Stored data
*** Block opens ***
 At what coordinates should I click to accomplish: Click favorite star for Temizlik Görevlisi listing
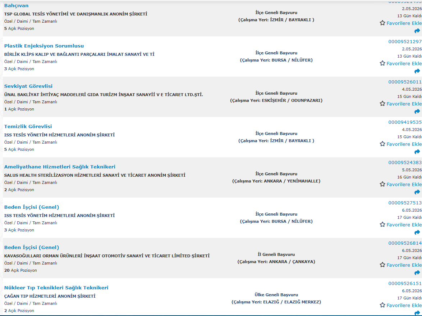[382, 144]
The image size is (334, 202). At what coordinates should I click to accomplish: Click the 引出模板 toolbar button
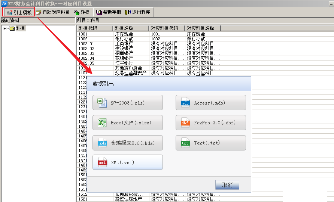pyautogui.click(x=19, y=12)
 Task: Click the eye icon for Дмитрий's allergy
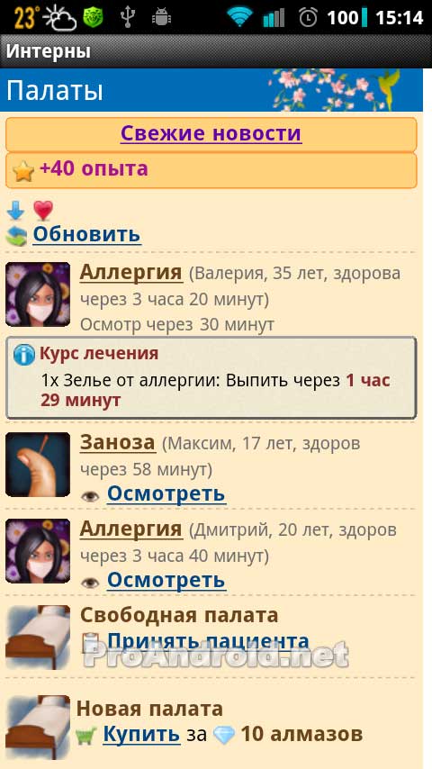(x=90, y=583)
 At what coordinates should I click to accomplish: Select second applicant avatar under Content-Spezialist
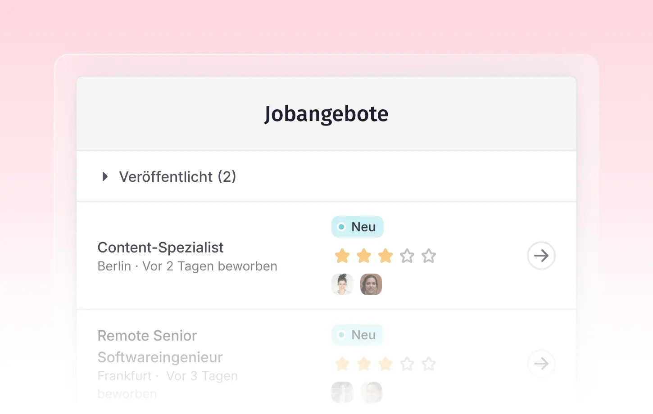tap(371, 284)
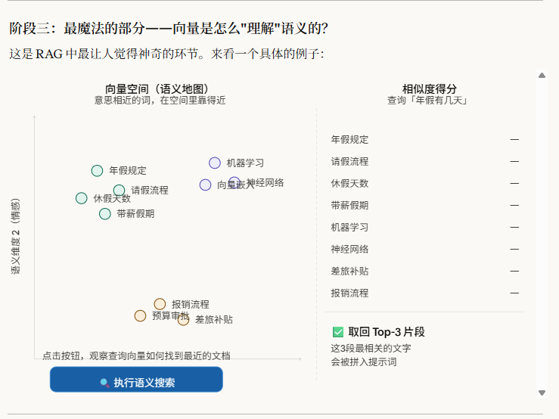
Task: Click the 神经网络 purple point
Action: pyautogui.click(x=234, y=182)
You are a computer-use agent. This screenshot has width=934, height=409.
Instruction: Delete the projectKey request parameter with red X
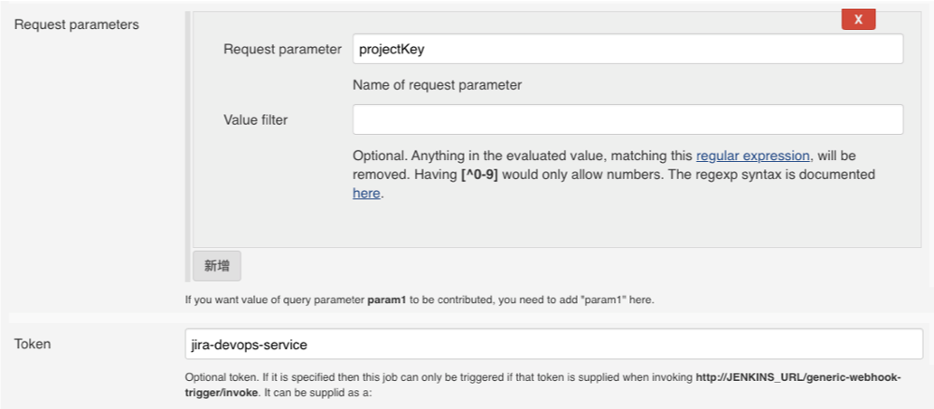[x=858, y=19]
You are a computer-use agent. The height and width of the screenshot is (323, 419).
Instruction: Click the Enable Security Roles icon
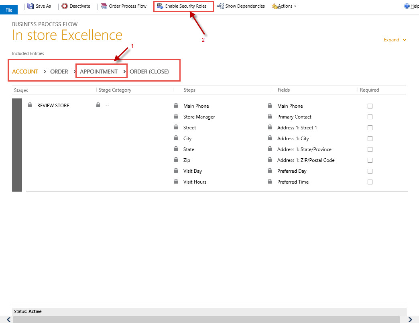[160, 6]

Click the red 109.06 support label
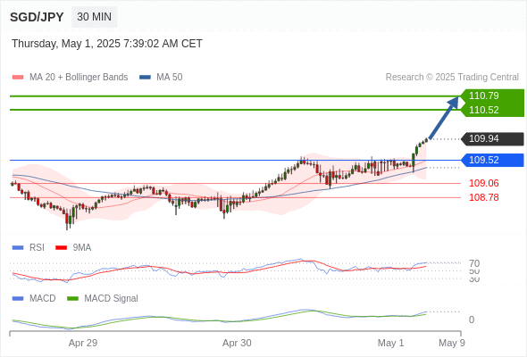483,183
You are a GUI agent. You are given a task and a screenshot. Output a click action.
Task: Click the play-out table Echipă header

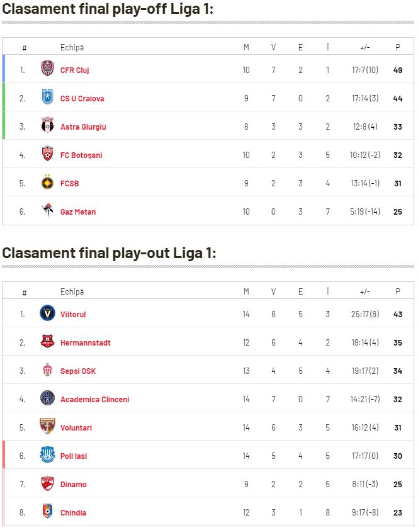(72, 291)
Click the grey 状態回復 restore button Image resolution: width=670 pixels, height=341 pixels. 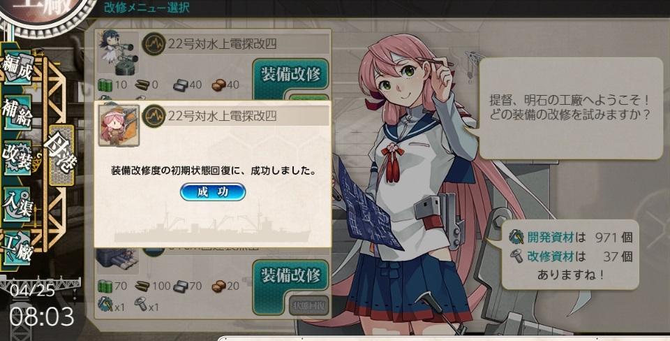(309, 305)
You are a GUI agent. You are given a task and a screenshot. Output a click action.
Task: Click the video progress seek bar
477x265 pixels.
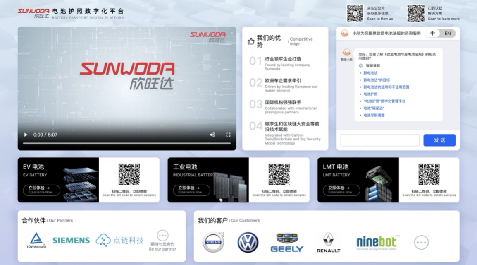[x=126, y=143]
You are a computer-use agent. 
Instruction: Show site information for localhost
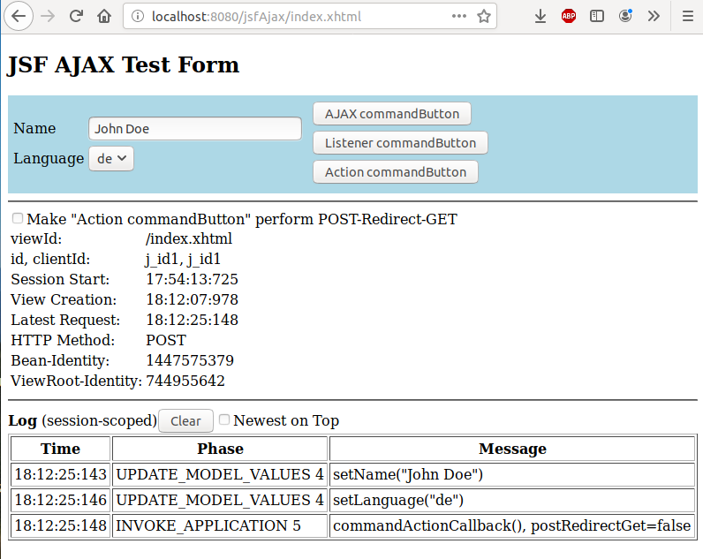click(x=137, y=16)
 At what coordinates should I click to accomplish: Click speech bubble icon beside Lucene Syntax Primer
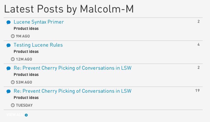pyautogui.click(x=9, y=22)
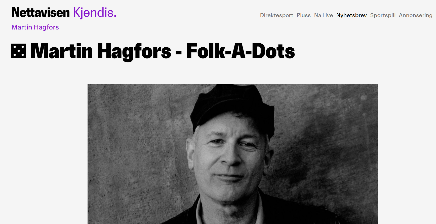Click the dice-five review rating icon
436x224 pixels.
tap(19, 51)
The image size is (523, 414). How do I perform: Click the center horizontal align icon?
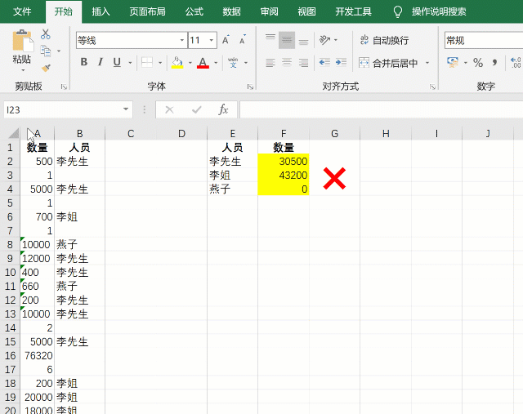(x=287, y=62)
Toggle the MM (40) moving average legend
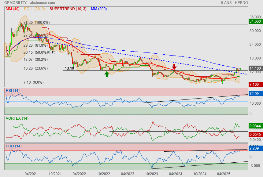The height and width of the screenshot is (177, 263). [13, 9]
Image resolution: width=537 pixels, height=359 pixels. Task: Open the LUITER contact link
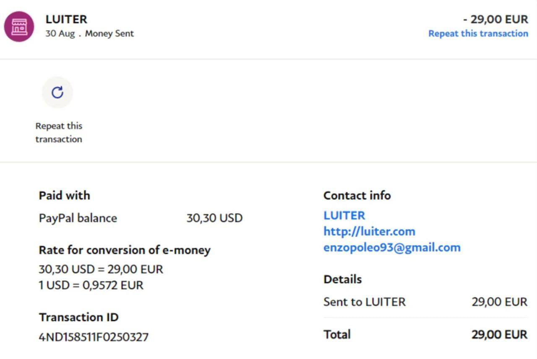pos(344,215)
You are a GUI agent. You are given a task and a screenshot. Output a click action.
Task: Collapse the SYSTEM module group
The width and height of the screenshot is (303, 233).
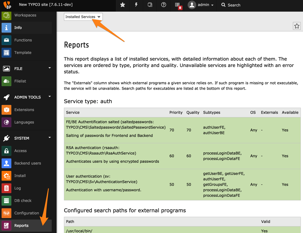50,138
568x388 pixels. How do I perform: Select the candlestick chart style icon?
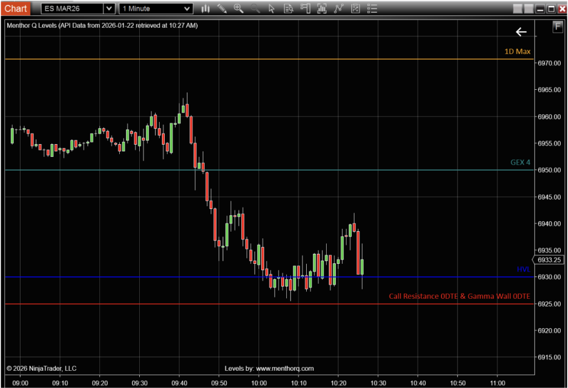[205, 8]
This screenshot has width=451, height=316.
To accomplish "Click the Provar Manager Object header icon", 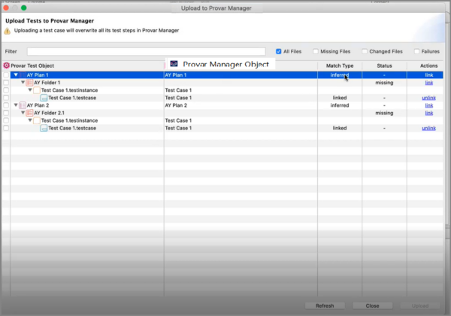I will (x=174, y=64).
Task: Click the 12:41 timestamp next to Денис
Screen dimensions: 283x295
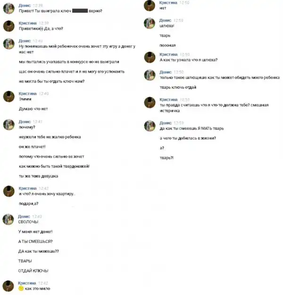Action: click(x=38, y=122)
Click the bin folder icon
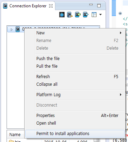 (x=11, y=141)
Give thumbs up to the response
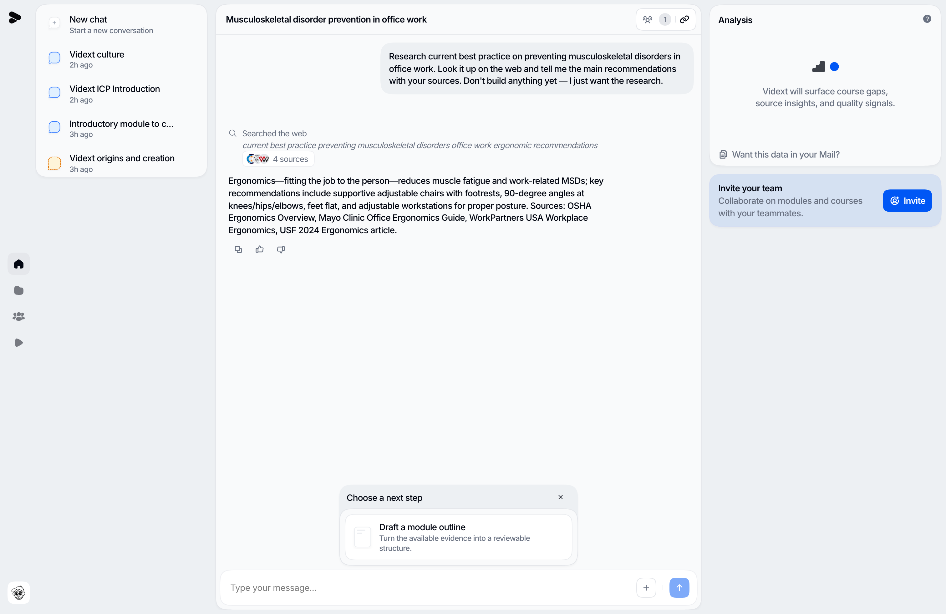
*** Block closes ***
What you should do ▸
Which lines above include the word "This"? Return each one.

Exercise response ▸
You are a computer-use agent. This screenshot has width=934, height=409.
This screenshot has width=451, height=316.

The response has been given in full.